Court of Appeals of Ohio, Eighth District, Cuyahoga

May 3, 2018

STATE OF OHIO PLAINTIFF-APPELLEE
v.
ANTHONY GRANT DEFENDANT-APPELLANT

          Criminal Appeal from the Cuyahoga County Court of Common Pleas Case Nos. CR-15-598262-A, CR-15-598310-A, and CR-15-599943-A

          ATTORNEY FOR APPELLANT Thomas A.

          ATTORNEYS FOR APPELLEE Michael C. O'Malley Cuyahoga County Prosecutor By: Blaise D. Thomas Assistant Prosecuting Attorney

          BEFORE: S. Gallagher, J., Keough, P.J., and Stewart, J.

          JOURNAL ENTRY AND OPINION

          SEAN C. GALLAGHER, JUDGE

         {¶1} Appellant Anthony Grant appeals the sentence imposed in three underlying cases, Cuyahoga C.P. Nos. CR-15-598262-A, CR-15-598310-A, and CR-15-599943-A, as well as the imposition of court costs. Upon review, we affirm.

         Background

         {¶2} Appellant was indicted and charged on multiple counts in each of the three underlying cases. He ultimately entered a plea agreement with the state and pleaded guilty to the following charges: in CR-15-598262-A, involuntary manslaughter in violation of R.C. 2903.03 with a three-year firearm specification; in CR-15-598310-A, attempted aggravated robbery in violation of R.C. 2911.01with a one-year firearm specification; and in CR-15-599943-A, to the indictment as charged, which included two counts of having weapons while under disability and one count of carrying a concealed weapon, each with a forfeiture of weapon specification.

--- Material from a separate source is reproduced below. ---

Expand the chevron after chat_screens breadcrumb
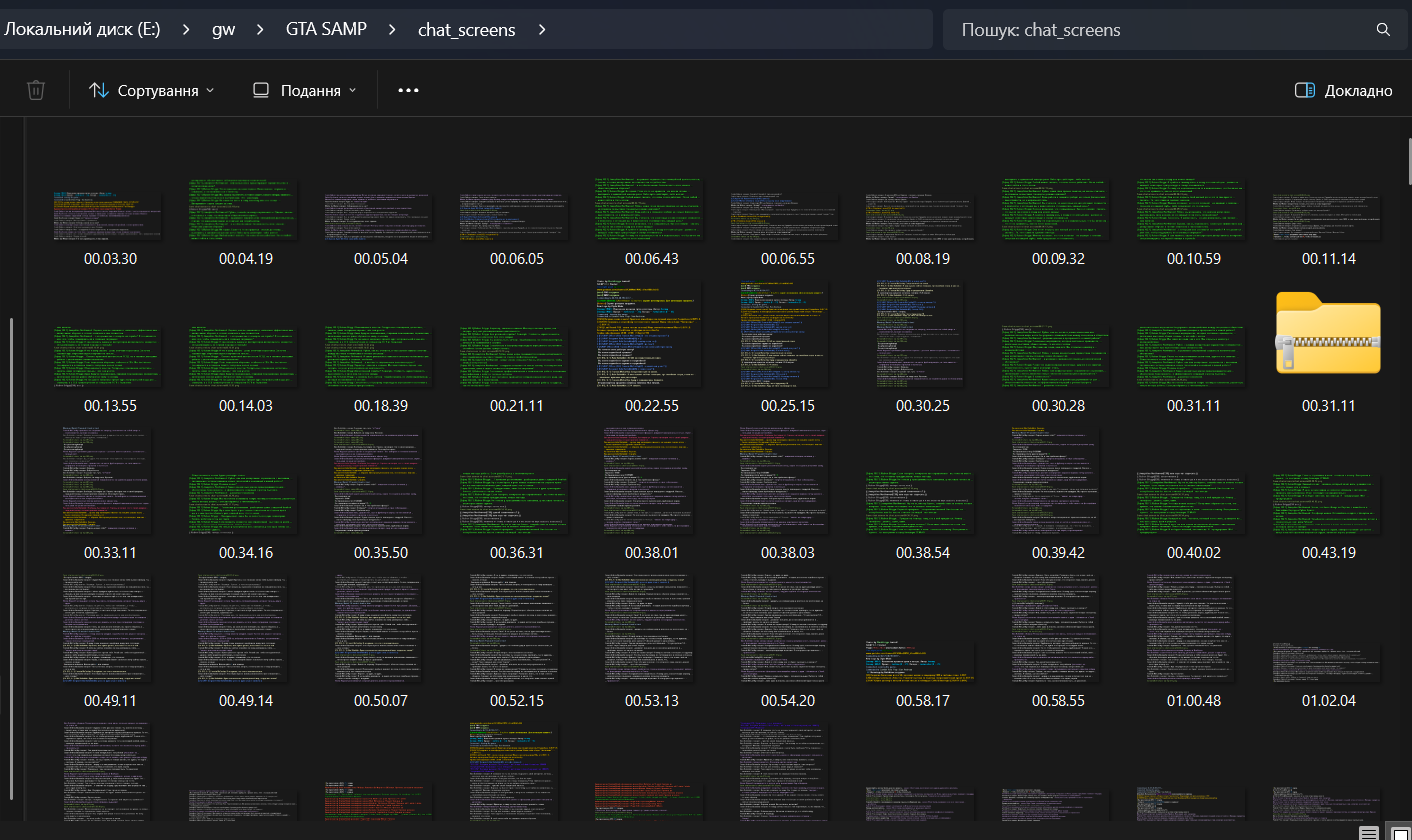The height and width of the screenshot is (840, 1412). pyautogui.click(x=542, y=30)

         {¶3} With regard to the first two cases, CR-15-598262-A and CR-15-598310-A, there was an agreement to a sentencing range for the two offenses in the aggregate to a term of between 6 and 20 years, which is down from the maximum of up to 26 years. There was no agreement to a sentence in CR-15-599943-A, which was to be in addition to the other two cases.

         {¶4} At sentencing, the trial court indicated it had reviewed the presentence investigation report and appellant's sentencing memorandum. The trial court heard from defense counsel, appellant, persons on appellant's behalf, members of the victims' families, and the assistant prosecutor. The trial court indicated it had considered all the information presented, all the principles and purposes of felony sentencing, and the appropriate recidivism and seriousness factors. The trial court reviewed appellant's criminal history, including his juvenile record. Further, the trial court considered the plea agreement and made the requisite findings for consecutive sentences.

         {¶5} The trial court sentenced appellant as follows.

         {¶6} In CR-15-598262-A, to eight years in prison for involuntary manslaughter, plus three years on the firearm specification to run prior to and consecutive with the eight-year sentence, for a total of 11 years.

         {¶7} In CR-15-598310-A, to eight years in prison for attempted aggravated robbery, plus one year on the firearm specification to run prior to and consecutive with the eight-year sentence, for a total of nine years.

         {¶8} In CR-15-599943-A, to 18 months in prison on each of the three counts, to run concurrent to each other.

         {¶9} The trial court ordered the sentences in CR-15-598262-A and CR-15-598310-A to run consecutive to each other for an aggregate sentence of 20 years. The cases were also run consecutive with CR-15-599943-A, for a total of 21 and one-half years. The court imposed postrelease control and also found appellant responsible for court costs.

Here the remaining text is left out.